How to enable and configure 2FA

Enabling and setting up two-factor authentication is generally the same regardless of the second factor selected by the user. Below is a quick cheat sheet on where to get one-time verification codes when you need them.

1. In your personal account, profile settings, or the “Security” section, select “Two-factor authentication”; 

2. Select a verification method:

• Authenticator app: Scan the QR code that appears on your device screen.
• SMS messages: enter the phone number to which one-time confirmation codes will be sent;
• Email: specify the current address to which the service will send passwords.
• Biometric data: perform a face or fingerprint scan;
• Hardware keys: select “Add security key”, insert the device into the USB port, or bring the NFC token to the reader module;

3. Confirm activation:

• Authenticator app: Enter the one-time code generated by the app.
• SMS messages: enter the password from the verification message.
• Email: Enter the passcode from the email.
• Biometric data: confirm identity by re-scanning.
• hardware keys: press a button or touch the key’s touch panel, set a PIN code;

4. Save the backup codes that the service provides.

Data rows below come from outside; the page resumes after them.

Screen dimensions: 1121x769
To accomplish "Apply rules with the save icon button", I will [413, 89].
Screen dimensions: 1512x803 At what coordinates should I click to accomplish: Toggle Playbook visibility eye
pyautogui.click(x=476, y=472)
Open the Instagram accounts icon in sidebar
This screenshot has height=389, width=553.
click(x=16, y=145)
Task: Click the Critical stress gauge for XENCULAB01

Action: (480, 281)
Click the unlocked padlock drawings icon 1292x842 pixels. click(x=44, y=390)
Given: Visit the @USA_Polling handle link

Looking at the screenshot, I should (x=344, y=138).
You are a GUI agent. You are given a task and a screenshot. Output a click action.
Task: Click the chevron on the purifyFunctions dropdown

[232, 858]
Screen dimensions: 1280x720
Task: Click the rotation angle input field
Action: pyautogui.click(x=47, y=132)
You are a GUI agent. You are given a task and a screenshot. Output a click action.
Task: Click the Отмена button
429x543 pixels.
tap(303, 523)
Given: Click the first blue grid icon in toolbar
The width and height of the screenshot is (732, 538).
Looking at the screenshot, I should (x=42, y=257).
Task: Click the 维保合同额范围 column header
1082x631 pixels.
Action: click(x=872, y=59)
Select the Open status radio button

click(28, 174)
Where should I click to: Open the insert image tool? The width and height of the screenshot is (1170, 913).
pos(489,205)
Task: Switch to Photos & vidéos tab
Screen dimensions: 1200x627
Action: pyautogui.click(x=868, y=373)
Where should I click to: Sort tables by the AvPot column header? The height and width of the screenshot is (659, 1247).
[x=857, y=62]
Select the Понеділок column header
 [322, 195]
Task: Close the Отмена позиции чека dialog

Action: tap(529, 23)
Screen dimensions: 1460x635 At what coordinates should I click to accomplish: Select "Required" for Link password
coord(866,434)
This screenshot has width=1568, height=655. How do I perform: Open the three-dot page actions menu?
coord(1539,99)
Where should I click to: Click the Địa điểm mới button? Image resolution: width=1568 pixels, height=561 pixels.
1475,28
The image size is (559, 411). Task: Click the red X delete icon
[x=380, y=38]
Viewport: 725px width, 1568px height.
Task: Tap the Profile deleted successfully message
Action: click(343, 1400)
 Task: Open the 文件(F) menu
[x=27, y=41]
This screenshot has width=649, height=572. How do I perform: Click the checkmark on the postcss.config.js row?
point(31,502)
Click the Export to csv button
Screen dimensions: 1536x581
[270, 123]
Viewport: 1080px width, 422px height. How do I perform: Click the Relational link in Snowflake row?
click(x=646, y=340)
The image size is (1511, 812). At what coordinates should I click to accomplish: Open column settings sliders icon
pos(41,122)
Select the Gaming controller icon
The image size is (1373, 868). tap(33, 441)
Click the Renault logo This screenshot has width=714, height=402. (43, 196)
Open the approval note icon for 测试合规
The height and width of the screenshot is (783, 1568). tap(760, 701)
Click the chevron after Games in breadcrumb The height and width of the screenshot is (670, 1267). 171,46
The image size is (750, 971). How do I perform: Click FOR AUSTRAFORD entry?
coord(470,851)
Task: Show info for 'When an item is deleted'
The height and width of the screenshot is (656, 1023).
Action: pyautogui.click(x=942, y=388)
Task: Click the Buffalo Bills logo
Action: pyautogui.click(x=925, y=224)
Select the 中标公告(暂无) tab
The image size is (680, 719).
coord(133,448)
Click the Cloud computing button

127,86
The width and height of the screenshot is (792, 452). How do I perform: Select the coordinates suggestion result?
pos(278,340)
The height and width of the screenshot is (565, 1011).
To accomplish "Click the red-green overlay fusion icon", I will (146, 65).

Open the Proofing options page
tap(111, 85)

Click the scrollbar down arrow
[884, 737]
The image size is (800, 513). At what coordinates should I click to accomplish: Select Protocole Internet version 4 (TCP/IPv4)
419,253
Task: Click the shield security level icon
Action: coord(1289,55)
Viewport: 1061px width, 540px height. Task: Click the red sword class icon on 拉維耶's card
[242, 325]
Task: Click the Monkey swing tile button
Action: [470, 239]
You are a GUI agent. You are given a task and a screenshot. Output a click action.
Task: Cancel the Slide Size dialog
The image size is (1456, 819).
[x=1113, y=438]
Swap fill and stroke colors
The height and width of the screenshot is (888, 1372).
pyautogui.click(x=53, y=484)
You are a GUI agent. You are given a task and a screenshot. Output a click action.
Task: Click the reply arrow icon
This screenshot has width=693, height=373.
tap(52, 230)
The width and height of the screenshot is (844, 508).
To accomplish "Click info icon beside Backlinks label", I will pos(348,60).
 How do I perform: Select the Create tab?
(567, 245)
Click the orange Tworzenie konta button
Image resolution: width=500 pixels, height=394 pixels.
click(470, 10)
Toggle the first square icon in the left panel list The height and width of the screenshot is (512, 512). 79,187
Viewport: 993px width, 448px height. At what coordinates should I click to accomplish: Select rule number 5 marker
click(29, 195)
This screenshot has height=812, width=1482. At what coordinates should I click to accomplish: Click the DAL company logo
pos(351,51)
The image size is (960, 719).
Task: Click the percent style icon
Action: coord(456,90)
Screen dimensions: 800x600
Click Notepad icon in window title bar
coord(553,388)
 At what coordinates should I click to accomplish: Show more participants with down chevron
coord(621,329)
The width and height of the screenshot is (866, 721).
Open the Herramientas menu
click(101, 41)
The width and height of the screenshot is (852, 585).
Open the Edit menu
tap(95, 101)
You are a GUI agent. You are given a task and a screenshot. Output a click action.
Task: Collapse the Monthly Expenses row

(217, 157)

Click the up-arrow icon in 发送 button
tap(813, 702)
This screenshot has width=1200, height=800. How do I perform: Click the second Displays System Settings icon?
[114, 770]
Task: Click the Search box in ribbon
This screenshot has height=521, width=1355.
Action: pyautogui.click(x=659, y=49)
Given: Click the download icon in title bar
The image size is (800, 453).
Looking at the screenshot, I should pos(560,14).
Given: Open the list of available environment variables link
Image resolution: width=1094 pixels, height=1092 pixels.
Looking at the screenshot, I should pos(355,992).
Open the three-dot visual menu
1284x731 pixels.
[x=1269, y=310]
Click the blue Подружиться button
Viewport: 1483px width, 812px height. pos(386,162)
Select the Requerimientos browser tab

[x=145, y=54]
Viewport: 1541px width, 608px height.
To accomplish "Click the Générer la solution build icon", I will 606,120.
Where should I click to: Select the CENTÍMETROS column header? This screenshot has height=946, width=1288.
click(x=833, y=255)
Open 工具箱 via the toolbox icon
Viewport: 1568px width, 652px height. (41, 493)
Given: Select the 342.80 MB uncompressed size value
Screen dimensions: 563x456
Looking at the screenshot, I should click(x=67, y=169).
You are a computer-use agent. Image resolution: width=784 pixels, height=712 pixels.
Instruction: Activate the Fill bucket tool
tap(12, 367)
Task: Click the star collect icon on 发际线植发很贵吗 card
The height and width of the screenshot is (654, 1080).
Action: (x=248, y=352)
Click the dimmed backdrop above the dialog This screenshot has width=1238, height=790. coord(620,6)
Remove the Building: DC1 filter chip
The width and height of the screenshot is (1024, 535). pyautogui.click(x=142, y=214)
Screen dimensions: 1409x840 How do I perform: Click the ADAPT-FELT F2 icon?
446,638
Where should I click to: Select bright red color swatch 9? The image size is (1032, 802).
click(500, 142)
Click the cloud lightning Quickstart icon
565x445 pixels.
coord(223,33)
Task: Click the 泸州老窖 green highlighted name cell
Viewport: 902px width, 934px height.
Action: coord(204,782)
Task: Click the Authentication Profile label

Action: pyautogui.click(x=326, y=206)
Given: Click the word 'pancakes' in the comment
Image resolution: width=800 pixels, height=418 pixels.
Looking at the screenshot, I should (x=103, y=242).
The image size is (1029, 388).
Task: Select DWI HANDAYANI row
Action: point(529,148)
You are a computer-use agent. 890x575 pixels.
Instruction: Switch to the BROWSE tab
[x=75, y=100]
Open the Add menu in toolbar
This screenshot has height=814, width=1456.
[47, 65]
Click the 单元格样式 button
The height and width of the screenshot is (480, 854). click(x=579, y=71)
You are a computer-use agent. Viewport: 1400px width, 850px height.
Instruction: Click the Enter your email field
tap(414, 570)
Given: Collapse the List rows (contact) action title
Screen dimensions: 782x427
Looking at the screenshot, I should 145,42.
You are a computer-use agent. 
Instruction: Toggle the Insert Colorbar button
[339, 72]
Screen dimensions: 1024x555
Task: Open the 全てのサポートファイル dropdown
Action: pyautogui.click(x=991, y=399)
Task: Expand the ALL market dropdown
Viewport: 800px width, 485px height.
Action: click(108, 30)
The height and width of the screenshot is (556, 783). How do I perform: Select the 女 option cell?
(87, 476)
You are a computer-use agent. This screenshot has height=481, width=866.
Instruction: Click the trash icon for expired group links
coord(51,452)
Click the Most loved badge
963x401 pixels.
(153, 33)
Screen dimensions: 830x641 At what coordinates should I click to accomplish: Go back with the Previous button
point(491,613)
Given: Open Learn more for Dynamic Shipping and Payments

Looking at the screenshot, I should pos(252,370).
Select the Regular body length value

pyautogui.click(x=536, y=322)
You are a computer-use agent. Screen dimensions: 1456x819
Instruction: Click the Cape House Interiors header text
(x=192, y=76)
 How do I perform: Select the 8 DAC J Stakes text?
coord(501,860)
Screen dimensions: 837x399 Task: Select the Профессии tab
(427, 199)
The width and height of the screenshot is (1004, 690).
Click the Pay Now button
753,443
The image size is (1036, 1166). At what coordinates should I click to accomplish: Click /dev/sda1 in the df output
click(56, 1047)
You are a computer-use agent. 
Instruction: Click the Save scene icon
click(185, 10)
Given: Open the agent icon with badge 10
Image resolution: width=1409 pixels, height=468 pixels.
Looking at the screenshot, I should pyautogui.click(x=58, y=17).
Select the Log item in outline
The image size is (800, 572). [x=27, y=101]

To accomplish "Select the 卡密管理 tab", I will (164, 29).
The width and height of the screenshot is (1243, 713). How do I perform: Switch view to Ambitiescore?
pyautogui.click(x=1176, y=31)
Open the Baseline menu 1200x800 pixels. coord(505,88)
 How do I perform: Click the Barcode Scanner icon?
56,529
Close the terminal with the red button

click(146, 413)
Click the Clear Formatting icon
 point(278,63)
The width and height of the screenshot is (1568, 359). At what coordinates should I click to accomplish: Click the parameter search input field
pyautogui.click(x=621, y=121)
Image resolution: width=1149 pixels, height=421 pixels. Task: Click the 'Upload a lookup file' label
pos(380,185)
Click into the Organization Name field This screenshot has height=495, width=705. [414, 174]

How to restore access if the second factor is lost

For security reasons, the company, like DDoS-Guard, does not disable the second authentication factor on its side at the client’s request—only the profile owner can do this. However, the company’s experts have compiled several tips on what to do if access to the second factor is lost.

If your phone with Google Authenticator is lost or damaged, and you have a Google account associated with it, you need to install the app on a new device and sign in to your account. The Google ecosystem will automatically pull your old codes to the new device, and access will be restored.

If you don’t have a Google account, we recommend restoring it using the authentication service’s own backup codes. In this case, you’ll need to enter one of the 8-digit one-time codes you received when setting up 2FA instead of the code from the app. Then, reconfigure the authenticator on the new device and be sure to save the new backup codes.